(Data records Opens)

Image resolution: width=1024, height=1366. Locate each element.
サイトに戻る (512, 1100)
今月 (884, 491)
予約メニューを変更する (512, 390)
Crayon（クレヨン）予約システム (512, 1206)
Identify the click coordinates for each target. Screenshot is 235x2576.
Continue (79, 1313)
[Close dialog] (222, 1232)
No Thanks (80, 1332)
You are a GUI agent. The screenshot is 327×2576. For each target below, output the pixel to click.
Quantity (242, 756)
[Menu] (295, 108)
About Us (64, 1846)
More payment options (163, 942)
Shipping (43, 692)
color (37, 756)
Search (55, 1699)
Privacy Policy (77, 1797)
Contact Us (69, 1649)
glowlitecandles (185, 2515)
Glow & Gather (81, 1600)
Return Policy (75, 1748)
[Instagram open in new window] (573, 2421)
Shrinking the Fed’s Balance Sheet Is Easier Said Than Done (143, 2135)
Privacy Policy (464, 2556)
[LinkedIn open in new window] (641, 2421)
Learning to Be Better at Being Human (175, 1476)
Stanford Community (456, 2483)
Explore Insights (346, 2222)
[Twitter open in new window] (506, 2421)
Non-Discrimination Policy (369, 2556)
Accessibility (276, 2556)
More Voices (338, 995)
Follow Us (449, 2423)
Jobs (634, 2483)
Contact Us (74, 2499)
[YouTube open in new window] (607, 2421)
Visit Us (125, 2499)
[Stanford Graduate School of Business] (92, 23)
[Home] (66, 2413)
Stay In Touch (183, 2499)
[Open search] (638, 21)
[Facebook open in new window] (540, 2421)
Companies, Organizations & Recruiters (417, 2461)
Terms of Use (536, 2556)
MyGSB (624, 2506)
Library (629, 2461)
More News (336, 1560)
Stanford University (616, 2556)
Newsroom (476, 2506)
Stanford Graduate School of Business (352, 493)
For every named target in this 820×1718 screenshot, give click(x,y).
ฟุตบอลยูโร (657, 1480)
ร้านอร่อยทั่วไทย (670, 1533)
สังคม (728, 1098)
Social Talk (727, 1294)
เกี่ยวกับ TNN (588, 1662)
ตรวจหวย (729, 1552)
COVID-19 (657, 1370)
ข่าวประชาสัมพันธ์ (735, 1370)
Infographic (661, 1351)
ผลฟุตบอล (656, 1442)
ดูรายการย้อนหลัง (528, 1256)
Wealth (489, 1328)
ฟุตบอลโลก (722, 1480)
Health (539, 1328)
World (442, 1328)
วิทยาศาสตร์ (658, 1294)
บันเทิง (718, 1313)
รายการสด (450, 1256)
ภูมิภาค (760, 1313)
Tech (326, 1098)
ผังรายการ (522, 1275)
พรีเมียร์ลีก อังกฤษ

(Data records Closes)

**Required work**
Only lines with the word "window" should be collected from the material.

**Task response**
[Instagram open in new window] (573, 2421)
[LinkedIn open in new window] (641, 2421)
[Twitter open in new window] (506, 2421)
[YouTube open in new window] (607, 2421)
[Facebook open in new window] (540, 2421)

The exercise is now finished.